Manon is hard to love but the opera isn’t

Opera composer Jules Massenet was so attracted to novelist Abbé Prévost’s character in Manon Lescaut that he created an opera Manon based on the character in 1882. This French opera follows Manon — a charming young pleasure-loving greedy and unsophisticated woman — in a light that elicits both pity and sympathy as she careens to a degrading and unhappy end.

Artless country girl Manon is being banished to a convent. While waiting for her soldier cousin Lescaut (baritone Etienne Dupuis) she encounters Guillot a decadent old rogue and a minister in France. While he is regaling Manon with tales of his wealth and asking for her affection his nobleman friend De Brétigny (baritone Peter McGillivray) emerges from a nearby inn accompanied by three ostentatiously stylish women whom Guillot is currently keeping. Brétigny is taken by Manon’s beauty. Guillot’s friends ask him to come back to the inn but as he leaves he whispers to Manon that his carriage is at her disposal to go where she will.

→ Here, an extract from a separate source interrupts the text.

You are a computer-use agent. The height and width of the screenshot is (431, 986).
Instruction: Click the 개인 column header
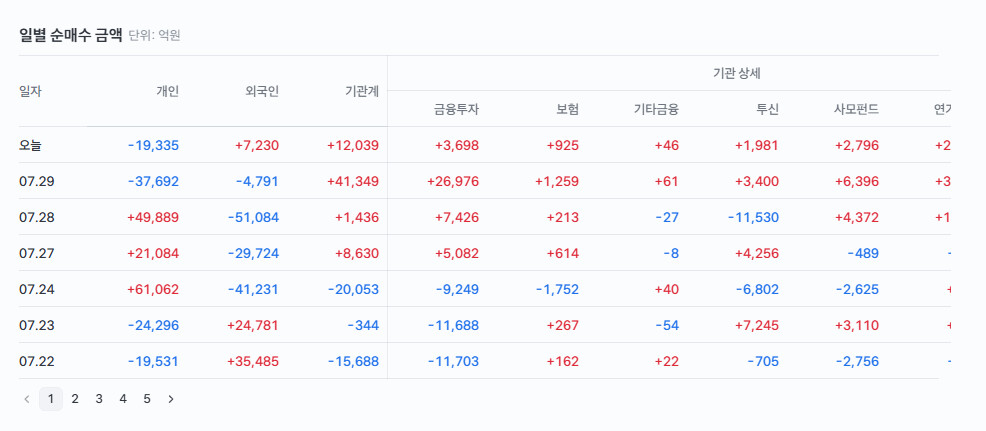click(167, 91)
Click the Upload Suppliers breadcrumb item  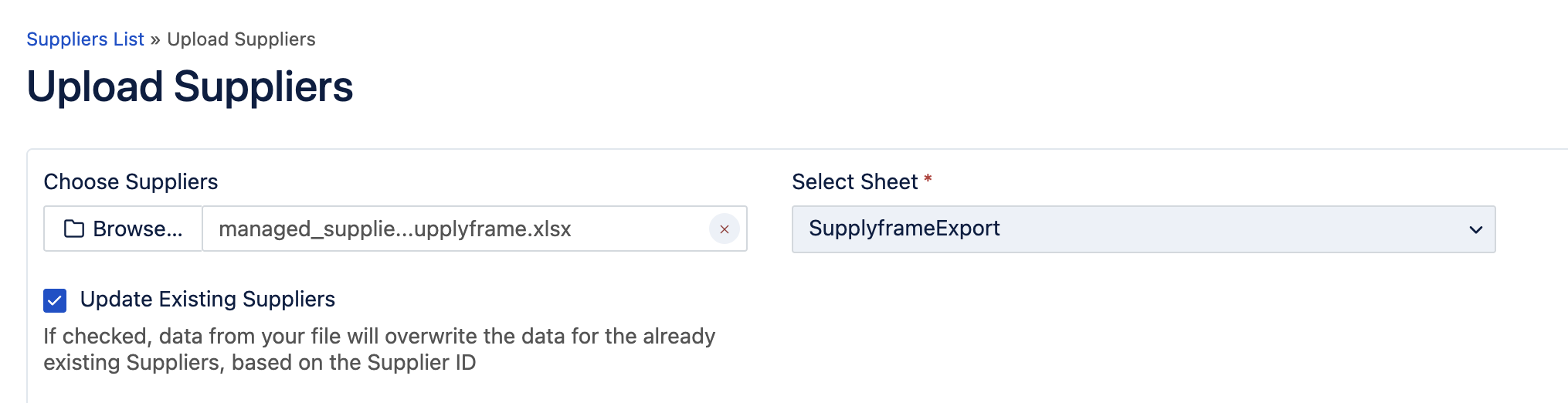click(x=241, y=39)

Alone and still waiting for her cousin Manon sees the three women and wistfully admires their jewelry their clothes their lush lifestyle then laments that she is headed for the convent.

Enter Chevalier des Grieux (lyric tenor Richard Troxell) a handsome courtly aristocrat. Manon sits beside him unseen at first. They introduce themselves plummet into love and begin an ardent love duet and he asks her to elope. The stage is set for three men vying for Manon’s love amongst greed kidnapping betrayal and great music.

“This opera is immensely beautiful. It’s complicated in that there are moral issues at work here but beautifully dealt with in shades of grey” says stage director Brian Deedrick. “Some will find the black-and-white are not strong enough. Black-and-white is for melodrama. This one is curiously un-melodramatic.”

Making the titular character lovable is a challenge for both Deedrick and soprano Natalie Paulin who plays Manon. Despite not agreeing with Manon’s actions Deedrick says that Paulin presents the heart passion and sweetness of the young girl.

“I must say there are some rather phenomenal performances in this opera” says Deedrick. “Anyone who thinks opera is fake has to see these two (Paulin and Troxell) onstage. I am confident that the chemistry in the rehearsal is going right into the performance.”

“I cannot tell you how often I have been overcome by the way this thing pulls at my heart.”

Maintaining the essence of the story while cutting the opera down to 135 minutes from its original four-hour version (with a full ballet in the middle) has been another challenge.

There is a major re-arrangement of Manon’s famous solo Gavotte in which she expounds on her philosophy that love laughter and song should be savoured before we are too old to enjoy them. It is placed later in the opera after Manon has neglected to warn her true love about an imminent kidnapping and a few other transgressions. “The Gavotte takes on a whole different meaning and can no longer be an ode to joy” says Deedrick. “If you put it in later it has a whole lot more self-awareness behind it — more life experience — and therefore it becomes a very conscious decision to embrace youth. A tone of determination or desperation is underneath which makes it more interesting because she has had more life experience.”

Deedrick says Manon’s ultimate transgression is that she doesn’t warn her lover of an imminent kidnapping. Instead she decides to keep her mouth shut in order to receive a sizable reward. “It becomes one massive decision in our version rather than a series of slides down the slippery slope. It heightens the plot elements” he says.